Action item: Continue the news report on the Maoist ambush in Chhattisgarh, starting after its last sentence.

Selected excerpt:
=== Begin Enclosure ===
India minister Chidambaram reviews Maoist rebel attacks
India's Home Minister P Chidambaram is visiting the central state of Chhattisgarh, a day after Maoist rebels killed 75 soldiers.
A large patrol of federal paramilitary troops was ambushed on Tuesday by hundreds of heavily armed insurgents in a remote part of Dantewada district.
Rescue teams were later ambushed in attacks using landmines and gunfire.
Correspondents say it is the worst attack on security forces by the rebels since their insurgency began.
An air force transport aircraft has been sent to Chhattisgarh to bring back the bodies of the soldiers who died in the attacks.
Mr Chidambaram said the offensive against the Maoists would continue - 12 rebels have been arrested in Chhattisgarh after the latest attacks.
Police officials said the paramilitary troops, belonging to India's Central Reserve Police Force (CRPF), came under attack in the densely forested Mukrana forest in Dantewada district.
The troops were returning to their camp with an armoured vehicle after a three-day-long combing operation in the area.
=== End Enclosure ===
Provided data:
=== Begin Enclosure ===
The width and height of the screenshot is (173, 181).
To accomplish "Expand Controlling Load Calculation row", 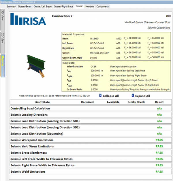I will (x=30, y=108).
=== End Enclosure ===
Answer to this problem:
Home Secretary GK Pillai told the BBC that they had gone looking for rebel training camps on "specific intelligence inputs", but had not found any.
'Totally outnumbered'
An improvised explosive device detonated under an armoured vehicle just as the troops came under heavy fire from rebels positioned on a hillock, police officials said.
As the troops took cover behind the trees, they found that the rebels had booby trapped the trees with explosives. Troops in the open were gunned down by the rebels.
Police officials said that a vehicle accompanying a rescue team which rushed to the area to take away the dead and the injured was also blown up by an improvised explosive device, killing its driver.
"We were totally outnumbered. And they [rebels] had far too much ammunition. How could just 80 of us [soldiers] fight more than 1,000 of them? We got no time and no opportunity to retaliate," Pramod Kumar, a soldier who survived the ambush, told The Times of India newspaper.
The Maoists have stepped up attacks in recent weeks in response to a big government offensive along what is known as the "red corridor", a broad swathe of territory in rural eastern and central India where the Maoist rebellion has been gathering strength.
Nearly 50,000 federal paramilitary troops and tens of thousands of policemen are taking part in the operation in several states.
Thousands of people have died during the rebels' 20-year fight for communist rule.
The latest attacks come two days after rebels killed at least 10 policemen and injured 10 more in a landmine attack on a police bus in the eastern state of Orissa.
The rebels say they will step up attacks unless the government halts its offensive against them.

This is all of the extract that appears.